Task prompt — Below are some records. Return exactly the lines from the one with "Go to the On Demand section" to the one with "Task: Toggle Current", and nothing else.

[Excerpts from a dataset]
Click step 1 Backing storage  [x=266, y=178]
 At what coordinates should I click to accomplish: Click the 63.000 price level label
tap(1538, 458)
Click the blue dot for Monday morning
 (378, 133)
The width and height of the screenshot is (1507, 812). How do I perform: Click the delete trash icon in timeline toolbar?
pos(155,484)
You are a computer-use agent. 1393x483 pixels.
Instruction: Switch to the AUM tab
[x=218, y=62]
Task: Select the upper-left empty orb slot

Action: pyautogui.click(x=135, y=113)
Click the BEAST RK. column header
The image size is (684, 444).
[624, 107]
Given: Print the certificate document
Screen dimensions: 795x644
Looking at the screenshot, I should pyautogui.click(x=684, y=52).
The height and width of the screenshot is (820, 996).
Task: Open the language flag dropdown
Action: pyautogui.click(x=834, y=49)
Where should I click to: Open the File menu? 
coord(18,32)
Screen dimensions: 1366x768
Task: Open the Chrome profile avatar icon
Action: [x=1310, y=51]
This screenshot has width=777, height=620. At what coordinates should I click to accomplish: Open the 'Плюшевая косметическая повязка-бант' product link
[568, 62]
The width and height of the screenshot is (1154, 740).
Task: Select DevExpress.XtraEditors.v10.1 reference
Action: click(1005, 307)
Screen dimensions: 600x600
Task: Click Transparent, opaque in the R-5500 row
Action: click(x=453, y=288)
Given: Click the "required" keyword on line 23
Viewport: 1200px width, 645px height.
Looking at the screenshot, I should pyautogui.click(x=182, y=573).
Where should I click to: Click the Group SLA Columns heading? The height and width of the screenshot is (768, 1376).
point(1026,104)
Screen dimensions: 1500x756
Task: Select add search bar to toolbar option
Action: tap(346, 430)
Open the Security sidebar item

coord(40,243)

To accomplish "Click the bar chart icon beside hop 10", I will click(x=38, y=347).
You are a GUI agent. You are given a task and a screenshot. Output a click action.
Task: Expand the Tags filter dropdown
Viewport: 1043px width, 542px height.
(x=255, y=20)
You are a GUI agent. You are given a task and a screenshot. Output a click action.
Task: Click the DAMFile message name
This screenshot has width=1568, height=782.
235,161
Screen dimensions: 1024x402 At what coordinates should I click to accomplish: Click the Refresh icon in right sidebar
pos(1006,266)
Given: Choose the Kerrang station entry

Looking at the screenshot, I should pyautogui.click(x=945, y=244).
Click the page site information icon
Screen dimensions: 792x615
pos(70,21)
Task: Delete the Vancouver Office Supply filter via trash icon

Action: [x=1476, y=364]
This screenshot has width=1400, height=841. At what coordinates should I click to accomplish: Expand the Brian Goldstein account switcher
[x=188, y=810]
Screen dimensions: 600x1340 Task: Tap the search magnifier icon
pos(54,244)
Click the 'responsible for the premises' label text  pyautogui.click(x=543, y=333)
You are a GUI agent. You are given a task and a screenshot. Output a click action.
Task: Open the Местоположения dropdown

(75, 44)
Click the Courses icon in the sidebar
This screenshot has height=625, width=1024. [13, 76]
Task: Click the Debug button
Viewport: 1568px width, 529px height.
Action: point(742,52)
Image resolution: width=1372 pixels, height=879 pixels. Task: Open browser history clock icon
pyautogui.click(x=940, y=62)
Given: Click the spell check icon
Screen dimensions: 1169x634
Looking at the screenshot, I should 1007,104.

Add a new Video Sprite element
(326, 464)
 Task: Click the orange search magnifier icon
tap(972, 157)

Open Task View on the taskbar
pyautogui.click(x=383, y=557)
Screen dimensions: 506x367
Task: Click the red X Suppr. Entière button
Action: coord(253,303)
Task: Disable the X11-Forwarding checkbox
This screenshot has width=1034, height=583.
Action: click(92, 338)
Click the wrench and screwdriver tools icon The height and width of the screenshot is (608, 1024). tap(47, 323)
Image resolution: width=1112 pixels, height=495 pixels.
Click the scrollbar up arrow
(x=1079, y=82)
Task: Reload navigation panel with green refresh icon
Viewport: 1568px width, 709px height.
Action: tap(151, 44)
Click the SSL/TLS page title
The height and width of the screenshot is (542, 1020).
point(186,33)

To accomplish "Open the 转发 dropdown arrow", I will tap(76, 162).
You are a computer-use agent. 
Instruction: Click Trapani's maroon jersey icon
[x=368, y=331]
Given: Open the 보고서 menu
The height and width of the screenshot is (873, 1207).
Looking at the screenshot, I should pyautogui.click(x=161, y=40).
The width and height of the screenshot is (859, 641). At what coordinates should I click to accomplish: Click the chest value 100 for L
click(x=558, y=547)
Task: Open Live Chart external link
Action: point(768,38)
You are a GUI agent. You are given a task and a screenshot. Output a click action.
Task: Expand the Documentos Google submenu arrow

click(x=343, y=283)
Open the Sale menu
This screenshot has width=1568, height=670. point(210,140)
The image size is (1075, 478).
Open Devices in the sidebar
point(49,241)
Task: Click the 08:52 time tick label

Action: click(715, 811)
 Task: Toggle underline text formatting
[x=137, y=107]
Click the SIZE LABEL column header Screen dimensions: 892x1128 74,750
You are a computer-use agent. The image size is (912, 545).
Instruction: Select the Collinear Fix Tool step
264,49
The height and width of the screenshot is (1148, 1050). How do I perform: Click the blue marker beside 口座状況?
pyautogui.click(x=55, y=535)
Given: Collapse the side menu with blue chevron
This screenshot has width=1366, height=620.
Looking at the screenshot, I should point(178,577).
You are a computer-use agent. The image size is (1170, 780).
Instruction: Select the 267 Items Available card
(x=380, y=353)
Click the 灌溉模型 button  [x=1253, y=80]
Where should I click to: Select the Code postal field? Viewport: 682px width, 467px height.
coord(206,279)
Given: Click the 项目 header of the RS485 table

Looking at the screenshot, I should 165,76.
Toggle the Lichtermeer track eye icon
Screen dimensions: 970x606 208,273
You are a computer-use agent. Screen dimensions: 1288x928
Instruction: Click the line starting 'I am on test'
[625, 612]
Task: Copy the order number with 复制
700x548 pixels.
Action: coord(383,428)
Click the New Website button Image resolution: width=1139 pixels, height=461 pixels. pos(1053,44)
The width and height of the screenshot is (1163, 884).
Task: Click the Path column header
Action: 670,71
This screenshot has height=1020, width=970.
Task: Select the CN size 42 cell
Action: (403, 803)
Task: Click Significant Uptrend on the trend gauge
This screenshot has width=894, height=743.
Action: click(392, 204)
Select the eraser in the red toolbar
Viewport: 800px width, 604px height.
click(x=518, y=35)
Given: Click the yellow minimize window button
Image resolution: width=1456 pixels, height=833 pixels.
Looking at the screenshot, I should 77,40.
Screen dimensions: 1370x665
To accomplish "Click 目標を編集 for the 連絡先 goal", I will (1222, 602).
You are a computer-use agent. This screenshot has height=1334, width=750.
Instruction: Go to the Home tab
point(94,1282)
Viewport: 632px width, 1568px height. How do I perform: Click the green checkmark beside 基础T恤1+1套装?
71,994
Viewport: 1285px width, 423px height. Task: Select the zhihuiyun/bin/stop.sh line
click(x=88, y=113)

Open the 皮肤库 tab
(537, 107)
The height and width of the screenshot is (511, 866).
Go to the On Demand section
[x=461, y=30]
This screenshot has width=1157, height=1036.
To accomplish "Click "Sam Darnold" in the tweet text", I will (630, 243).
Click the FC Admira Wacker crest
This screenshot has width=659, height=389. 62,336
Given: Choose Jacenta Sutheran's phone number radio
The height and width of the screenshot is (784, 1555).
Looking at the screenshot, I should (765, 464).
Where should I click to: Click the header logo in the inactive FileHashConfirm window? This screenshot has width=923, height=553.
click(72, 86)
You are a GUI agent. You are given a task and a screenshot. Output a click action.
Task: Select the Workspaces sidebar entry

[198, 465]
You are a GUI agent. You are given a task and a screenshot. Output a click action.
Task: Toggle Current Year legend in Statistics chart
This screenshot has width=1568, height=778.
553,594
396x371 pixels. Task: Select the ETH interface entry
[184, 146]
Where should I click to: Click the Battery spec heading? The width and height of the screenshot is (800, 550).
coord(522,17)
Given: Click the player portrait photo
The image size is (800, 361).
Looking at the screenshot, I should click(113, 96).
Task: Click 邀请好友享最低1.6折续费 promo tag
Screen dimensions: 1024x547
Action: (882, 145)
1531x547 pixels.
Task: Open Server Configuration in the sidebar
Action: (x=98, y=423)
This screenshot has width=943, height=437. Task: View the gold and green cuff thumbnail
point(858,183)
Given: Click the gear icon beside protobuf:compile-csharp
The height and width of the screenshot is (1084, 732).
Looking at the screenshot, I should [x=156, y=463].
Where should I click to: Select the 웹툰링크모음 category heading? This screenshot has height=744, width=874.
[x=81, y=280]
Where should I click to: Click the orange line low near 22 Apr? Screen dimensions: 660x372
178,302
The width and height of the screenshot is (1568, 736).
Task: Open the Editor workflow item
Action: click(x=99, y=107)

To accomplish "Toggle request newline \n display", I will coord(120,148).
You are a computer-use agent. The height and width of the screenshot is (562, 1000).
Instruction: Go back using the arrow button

Result of the exercise —
Go to the On Demand section
[x=461, y=30]
This screenshot has width=1157, height=1036.
To accomplish "Click "Sam Darnold" in the tweet text", I will (630, 243).
Click the FC Admira Wacker crest
This screenshot has width=659, height=389. 62,336
Given: Choose Jacenta Sutheran's phone number radio
The height and width of the screenshot is (784, 1555).
Looking at the screenshot, I should (765, 464).
Where should I click to: Click the header logo in the inactive FileHashConfirm window? This screenshot has width=923, height=553.
click(72, 86)
You are a GUI agent. You are given a task and a screenshot. Output a click action.
Task: Select the Workspaces sidebar entry

[198, 465]
You are a GUI agent. You are given a task and a screenshot. Output a click action.
Task: Toggle Current Year legend in Statistics chart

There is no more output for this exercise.